▶ _GIVEN DATA_:
☆ ☆ ☆ ☆ ☆ ☆ ☆

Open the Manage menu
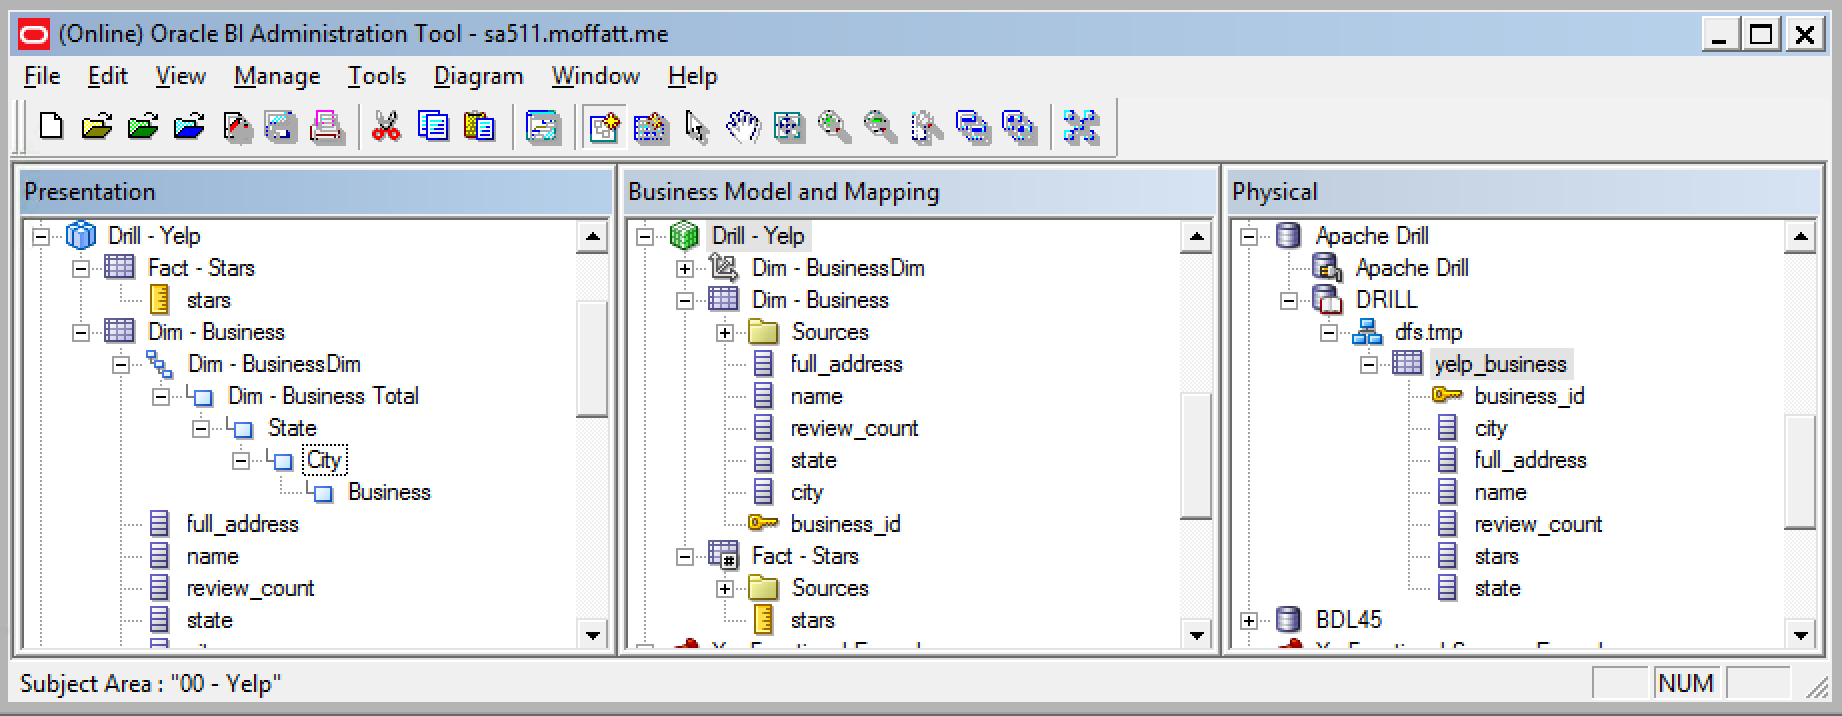 [276, 76]
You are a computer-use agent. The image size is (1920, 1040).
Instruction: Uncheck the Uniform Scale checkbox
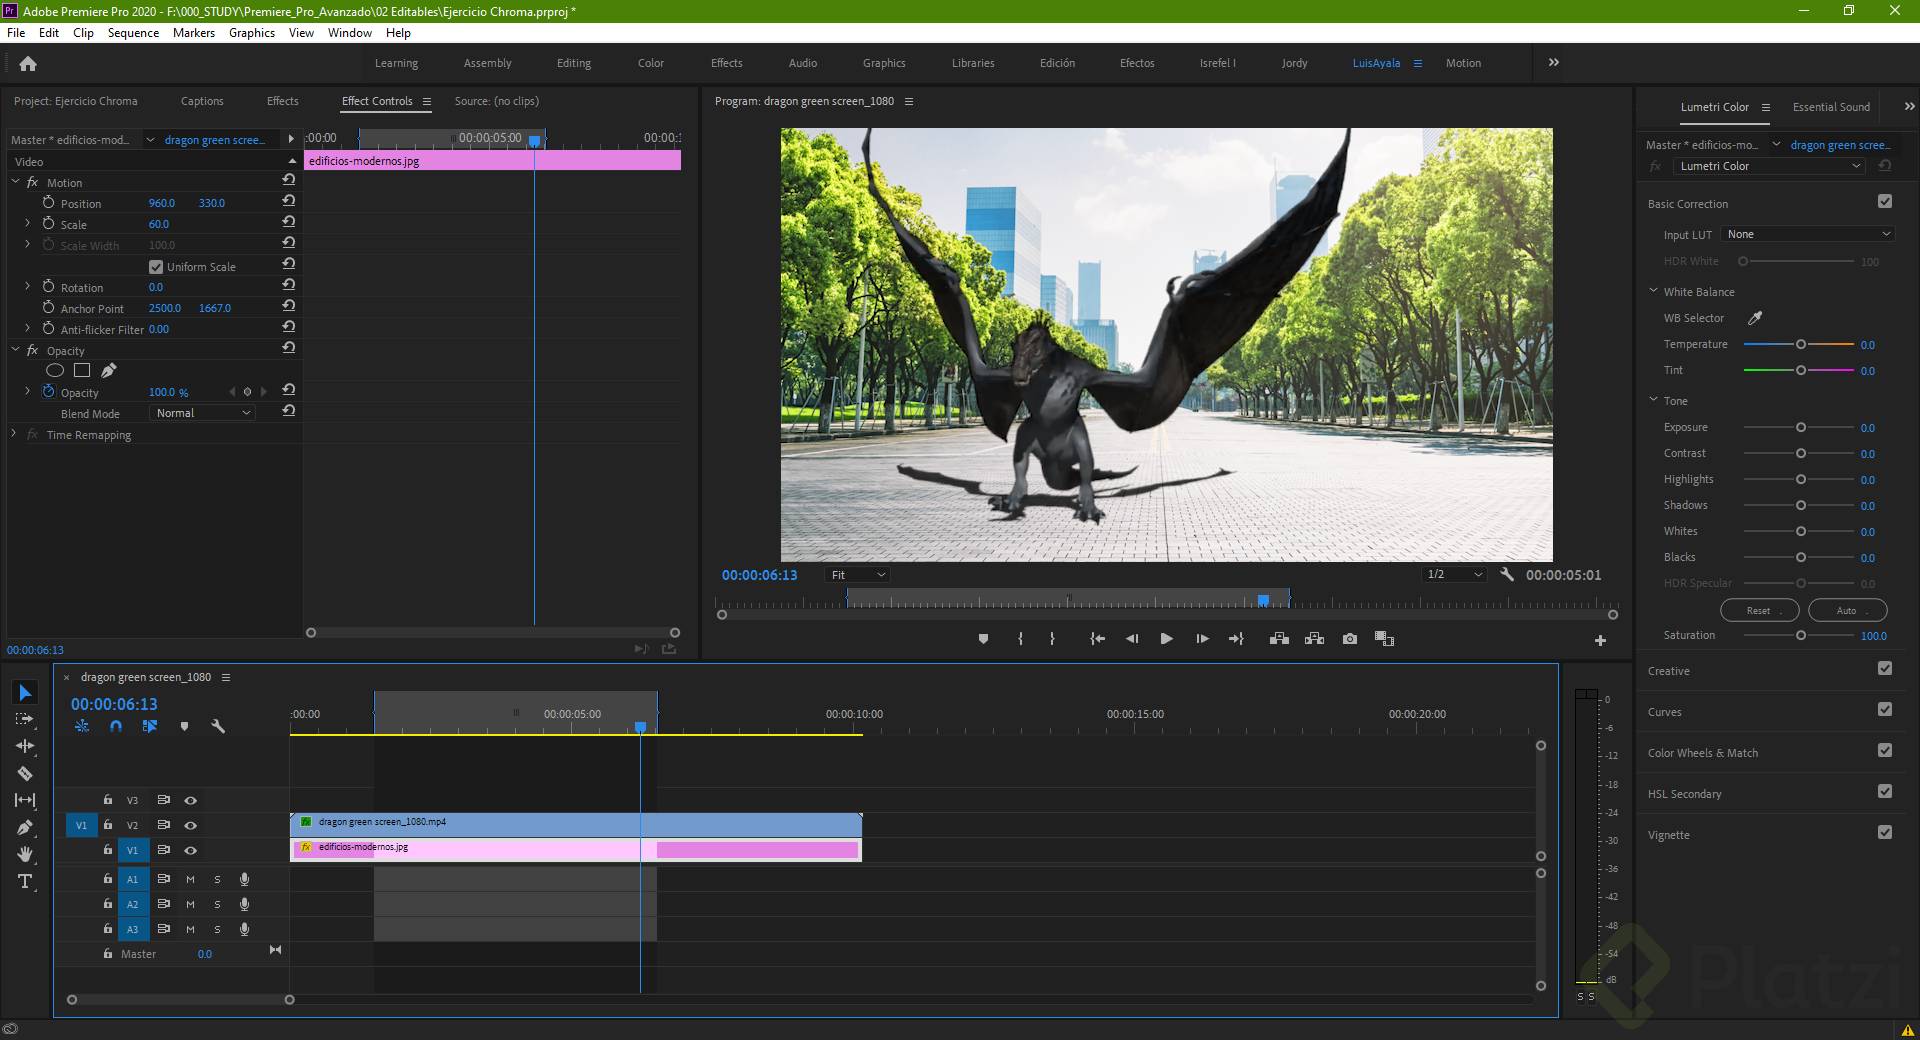156,267
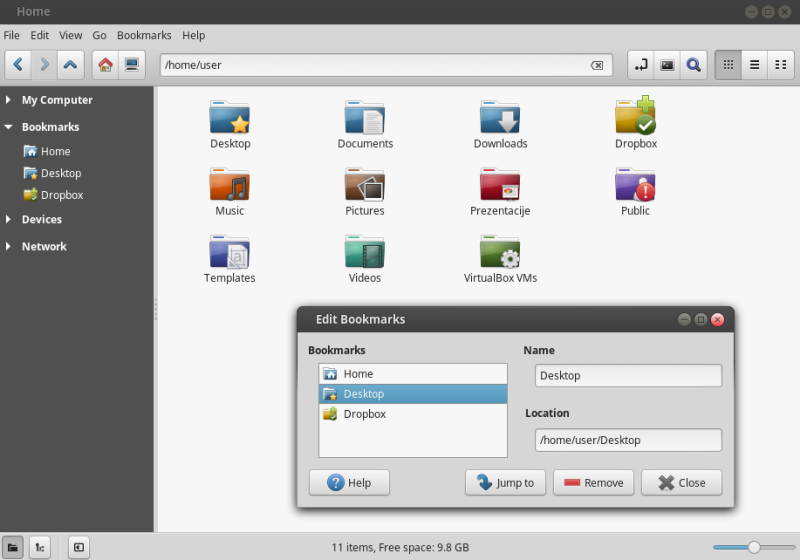This screenshot has height=560, width=800.
Task: Collapse the Bookmarks sidebar section
Action: (9, 127)
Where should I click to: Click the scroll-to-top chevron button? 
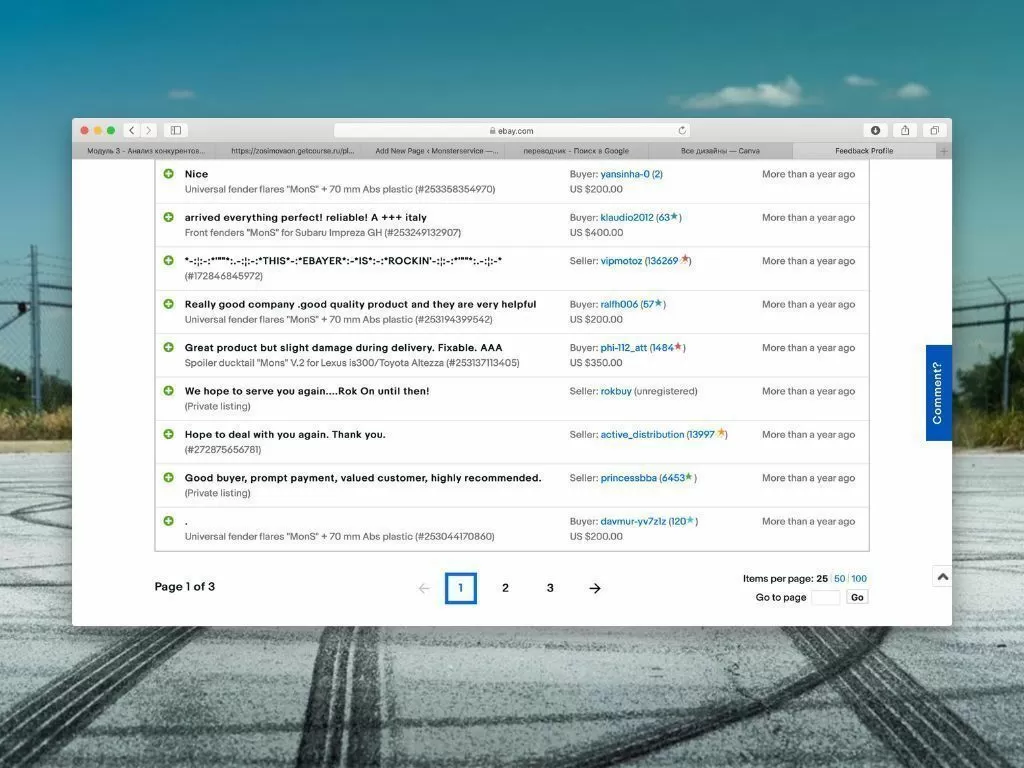click(942, 577)
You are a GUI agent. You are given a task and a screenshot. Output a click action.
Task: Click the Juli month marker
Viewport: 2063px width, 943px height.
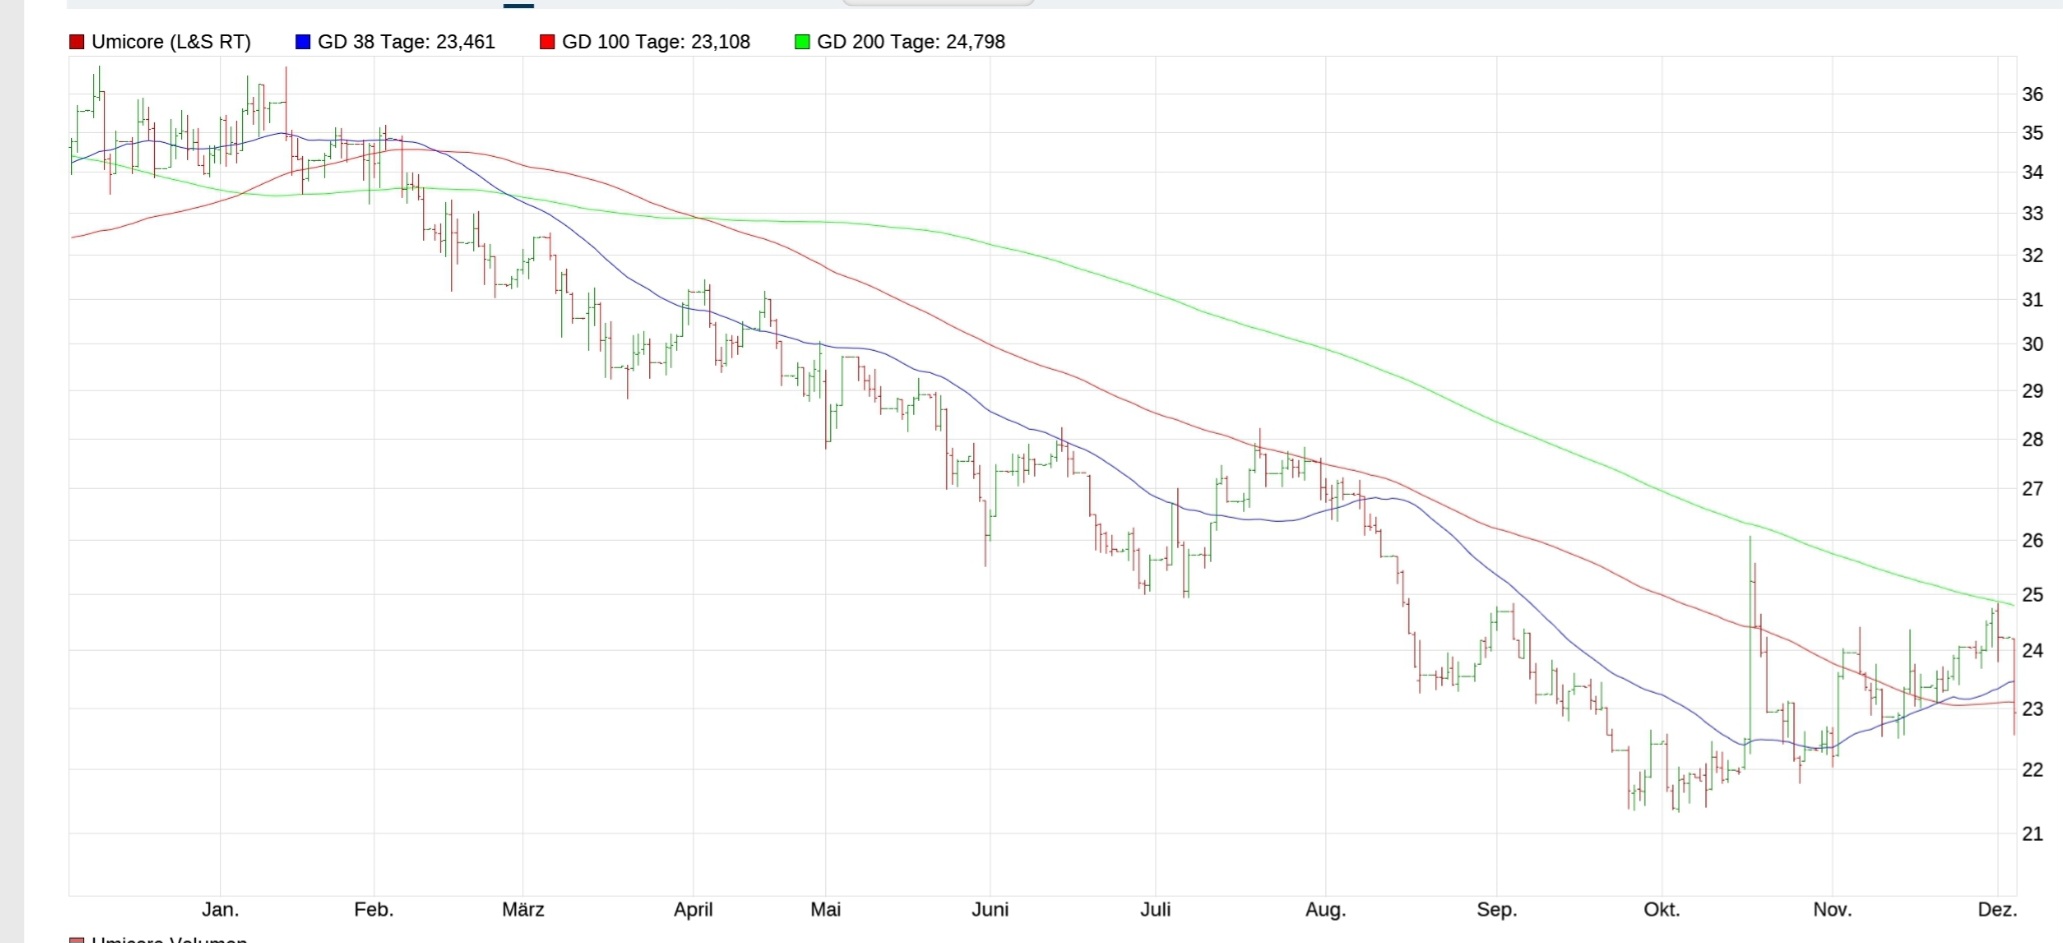[1155, 910]
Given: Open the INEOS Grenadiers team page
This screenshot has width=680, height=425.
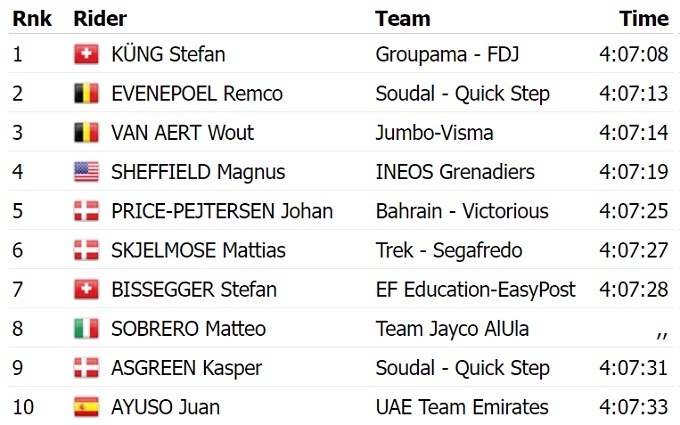Looking at the screenshot, I should pyautogui.click(x=455, y=172).
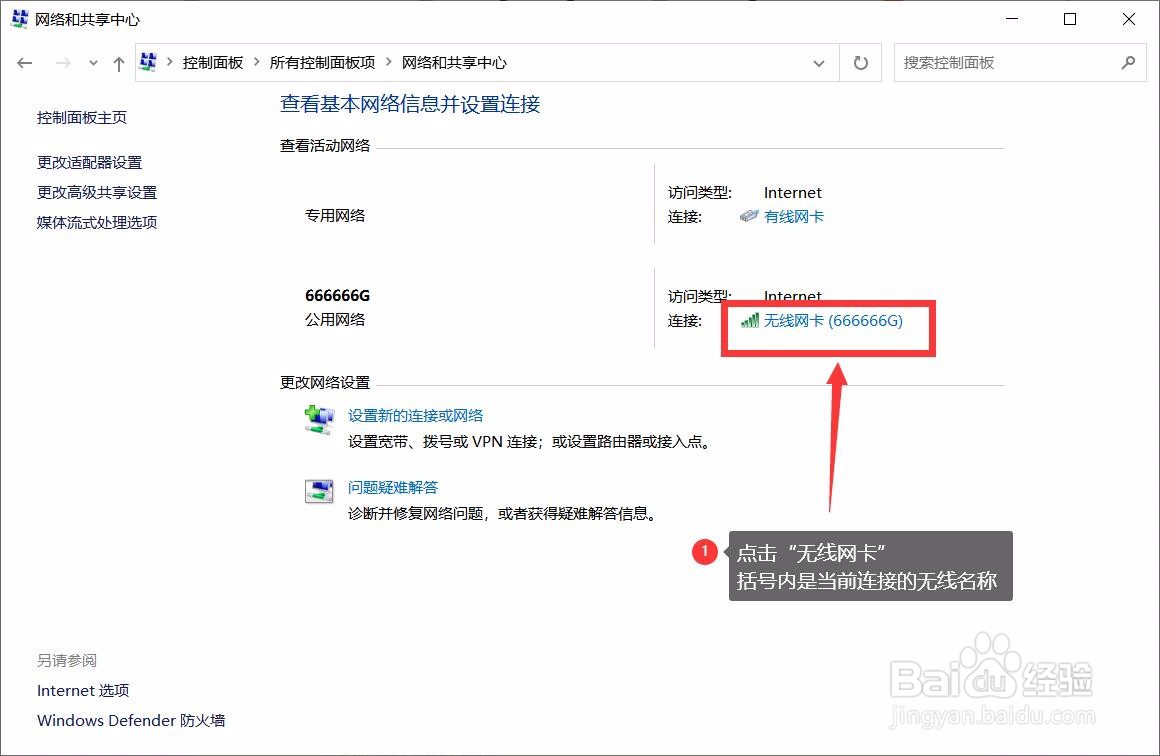The height and width of the screenshot is (756, 1160).
Task: Open the address bar history dropdown
Action: pyautogui.click(x=819, y=62)
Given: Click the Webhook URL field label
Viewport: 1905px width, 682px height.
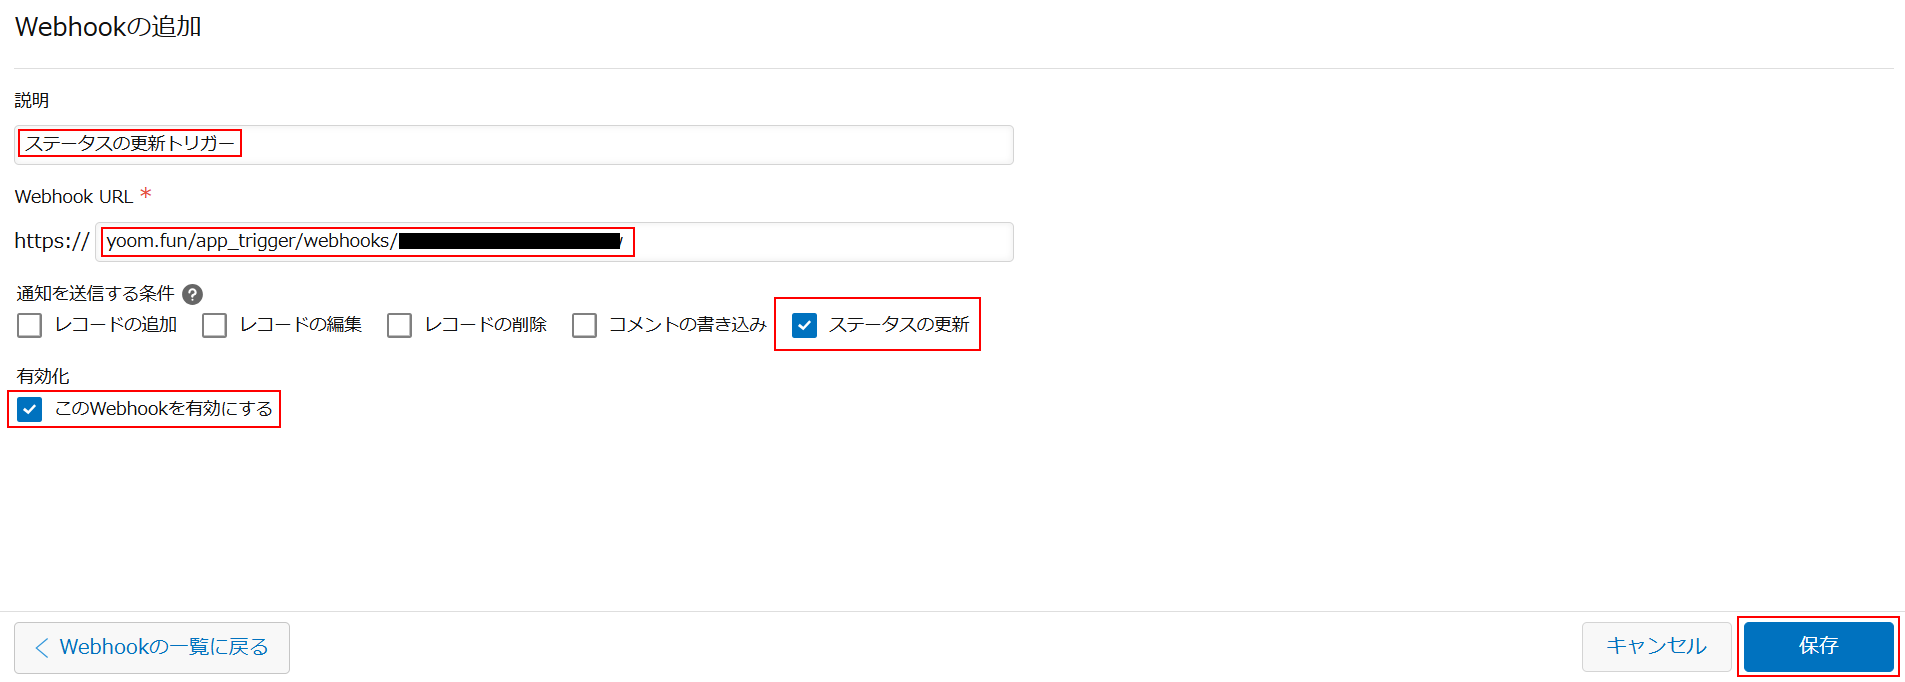Looking at the screenshot, I should [74, 197].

☆ ☆ ☆ ☆ ☆ ☆ ☆

▶ _WORK TASK_: Give the records back exactly, with no pictures.

▶ _SOLVED EXERCISE_:
Open the Manage menu
 [276, 76]
You are a computer-use agent. The image size is (1920, 1040).
Instruction: Uncheck the Uniform Scale checkbox
156,267
This screenshot has height=560, width=800.
Task: Collapse the Bookmarks sidebar section
Action: (9, 127)
Where should I click to: Click the scroll-to-top chevron button? 
click(942, 577)
You are a GUI agent. You are given a task and a screenshot. Output a click action.
Task: Click the Juli month marker
Viewport: 2063px width, 943px height.
[1155, 910]
Given: Open the INEOS Grenadiers team page
This screenshot has width=680, height=425.
Looking at the screenshot, I should pyautogui.click(x=455, y=172).
The height and width of the screenshot is (756, 1160).
Task: Open the address bar history dropdown
Action: pyautogui.click(x=819, y=62)
Given: Click the Webhook URL field label
Viewport: 1905px width, 682px height.
Looking at the screenshot, I should [74, 197].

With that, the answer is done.